While there is certainly evidence to some amount of hallucinating going on during the ending scenes, and it’s likely that either the Reapers or perhaps the Illusive Man, himself, is attempting to “Indoctrinate” Commander Shepard before he reaches the Catalyst, I do not think the whole entire ending was just a bad dream or whatever.  It seemed to me, as I played through the ending, that what happened actually happened physically while an Indoctrination attempt was occurring. In other words, some parts are clearly hallucinations, but his confrontation with the Illusive Man and his encounter with the ghost child/Catalyst were physical, and the results of Shepard’s choice was also physical.

But I do have a bone to pick with the assumption that the “Destroy All Synthetics” option is the only “right” choice. Mainly because it is an assumption based off an assumption: that synthetics can’t have souls. Even though the storyline makes it quite clear, at least as pertaining to the Mass effect universe, that even though synthetics might not start out with souls, they can eventually develop one. The proof of this is in two highly lovable characters: Legion and EDI.

Legion is a Geth.
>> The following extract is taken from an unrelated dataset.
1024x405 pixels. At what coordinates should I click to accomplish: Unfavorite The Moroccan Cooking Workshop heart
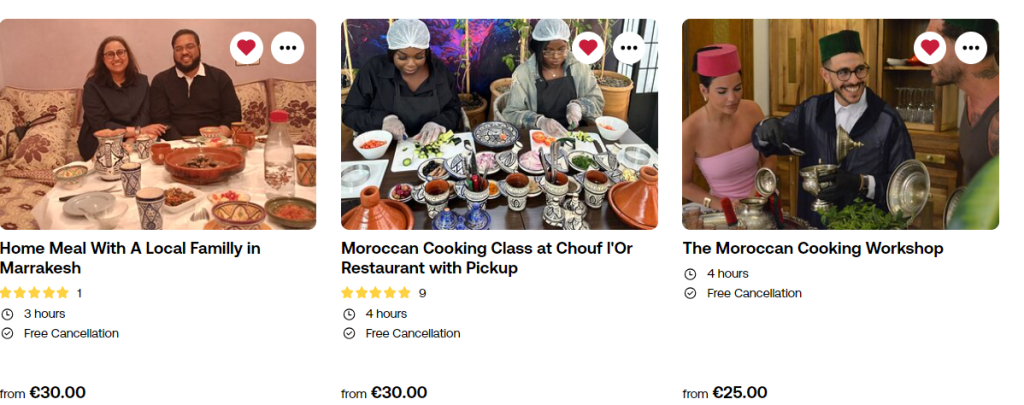tap(930, 47)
Geth are basically colonies of AI software within a hardware chassis, and (if you manage to get the Geth and Quarians to stop trying to kill each other) you discover that the Geth are also capable of “installing” themselves into the Quarian’s (their organic creators) environmental suits, and even into the Quarian’s bodies to boost their otherwise fubarred immune systems.  There’s a reason I’m explaining that part as you’ll see later.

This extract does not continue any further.